<<<<

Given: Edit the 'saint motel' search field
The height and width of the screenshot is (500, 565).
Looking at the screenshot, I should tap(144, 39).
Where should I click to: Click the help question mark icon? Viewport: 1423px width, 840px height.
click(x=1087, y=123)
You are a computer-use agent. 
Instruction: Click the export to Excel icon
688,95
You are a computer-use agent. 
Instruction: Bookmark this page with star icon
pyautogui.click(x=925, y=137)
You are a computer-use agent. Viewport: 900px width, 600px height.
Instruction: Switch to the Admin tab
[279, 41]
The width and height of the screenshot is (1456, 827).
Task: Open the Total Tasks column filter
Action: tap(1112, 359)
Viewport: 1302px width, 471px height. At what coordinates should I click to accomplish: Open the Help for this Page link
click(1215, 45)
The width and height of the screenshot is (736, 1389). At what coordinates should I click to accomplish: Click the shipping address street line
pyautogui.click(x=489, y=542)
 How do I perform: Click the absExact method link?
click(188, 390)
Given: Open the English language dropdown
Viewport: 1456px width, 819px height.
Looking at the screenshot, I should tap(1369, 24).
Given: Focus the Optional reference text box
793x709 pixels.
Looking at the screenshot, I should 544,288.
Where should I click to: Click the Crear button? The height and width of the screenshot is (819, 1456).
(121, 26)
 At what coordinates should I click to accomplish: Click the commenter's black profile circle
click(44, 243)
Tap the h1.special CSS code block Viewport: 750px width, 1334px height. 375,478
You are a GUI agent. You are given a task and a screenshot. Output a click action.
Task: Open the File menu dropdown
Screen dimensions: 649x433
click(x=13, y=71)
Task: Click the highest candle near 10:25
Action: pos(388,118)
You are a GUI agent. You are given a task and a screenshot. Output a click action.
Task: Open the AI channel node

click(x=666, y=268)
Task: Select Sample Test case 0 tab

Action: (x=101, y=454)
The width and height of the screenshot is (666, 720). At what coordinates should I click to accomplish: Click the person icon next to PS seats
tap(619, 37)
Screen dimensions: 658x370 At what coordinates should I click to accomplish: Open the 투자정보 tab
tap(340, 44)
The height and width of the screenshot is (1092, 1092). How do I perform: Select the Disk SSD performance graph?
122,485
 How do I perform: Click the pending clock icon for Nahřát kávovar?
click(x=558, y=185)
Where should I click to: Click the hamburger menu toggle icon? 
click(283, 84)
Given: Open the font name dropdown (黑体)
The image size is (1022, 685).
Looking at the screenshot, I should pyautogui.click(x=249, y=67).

>>>>

The problem: Set down the data word for word from the line containing "Where should I click to: Click the help" through the line containing "click(188, 390)", both of those lines included.

Response for this exercise:
Where should I click to: Click the help question mark icon? Viewport: 1423px width, 840px height.
click(x=1087, y=123)
You are a computer-use agent. 
Instruction: Click the export to Excel icon
688,95
You are a computer-use agent. 
Instruction: Bookmark this page with star icon
pyautogui.click(x=925, y=137)
You are a computer-use agent. Viewport: 900px width, 600px height.
Instruction: Switch to the Admin tab
[279, 41]
The width and height of the screenshot is (1456, 827).
Task: Open the Total Tasks column filter
Action: tap(1112, 359)
Viewport: 1302px width, 471px height. At what coordinates should I click to accomplish: Open the Help for this Page link
click(1215, 45)
The width and height of the screenshot is (736, 1389). At what coordinates should I click to accomplish: Click the shipping address street line
pyautogui.click(x=489, y=542)
 How do I perform: Click the absExact method link?
click(188, 390)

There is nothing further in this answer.